Additional benefits of free zones include the exemption from customs duties for goods imported into a free zone.


The DIFC is a relatively new financial free zone in the Emirate of Dubai which is exempt from U.A.E. Federal and Emirate civil and commercial laws. The DIFC has established its own laws, regarding among other things, company structures, contracts, data protection, employment, real property, the provision of financial services, the offering of securities and insolvency. The DIFC also has its own financial services regulator, the Dubai Financial Services Authority, as well as its own court system, the DIFC Courts. The DIFC has also partnered with the London Court of International Arbitration to establish the DIFC-LCIA Arbitration Centre.

2. Indirect Presence (Agencies, Distributorships and Franchises)

Many foreign companies offer their goods and services to consumers in the U.A.E. through local agents and distributors. Federal Law No. 18 of 1981 Concerning Commercial Agencies, as amended (the "Commercial Agencies Law"), governs the relationship between foreign principals and local agents and distributors.

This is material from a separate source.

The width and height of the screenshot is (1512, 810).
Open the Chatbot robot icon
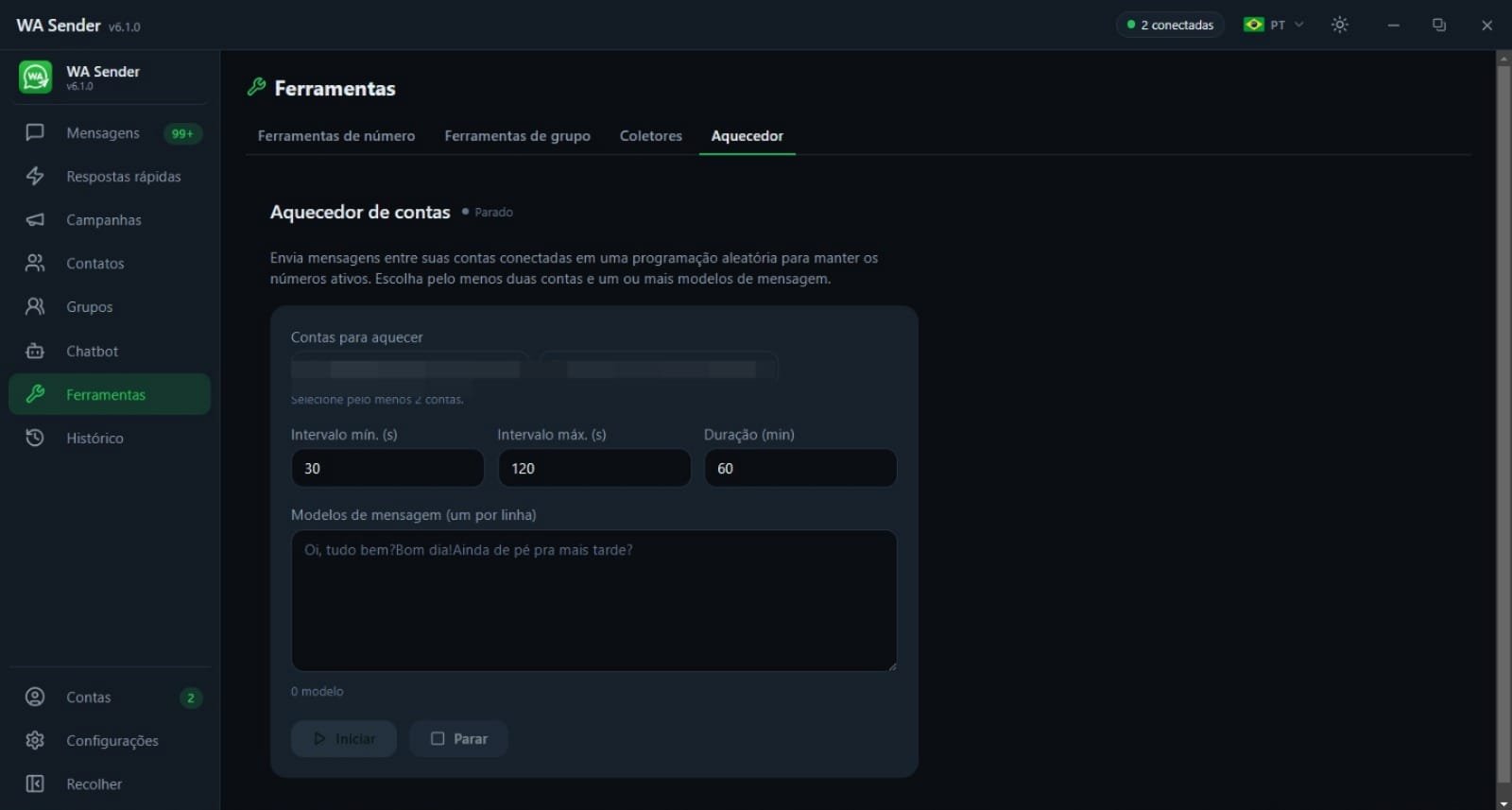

It offers significant protections to the local party if the agency/distributorship is registered with the MOE. In order to register the agency/distributorship, the agent/distributor must be a U.A.E. national or a company wholly-owned by U.A.E. nationals. Although there are a number of disadvantages to registration of an agency/distributorship from the foreign party's perspective, certain governmental departments may insist on dealing only with registered agents/distributors.

Franchising is an increasingly popular business structure in the U.A.E. Many major fast-food chains have entered the U.A.E. market through franchise relationships. In addition, a number of internationally known retailers have adopted the franchise model for their U.A.E. outlets. Some U.A.E. authorities have taken the position that the Commercial Agencies Law applies to franchise relationships.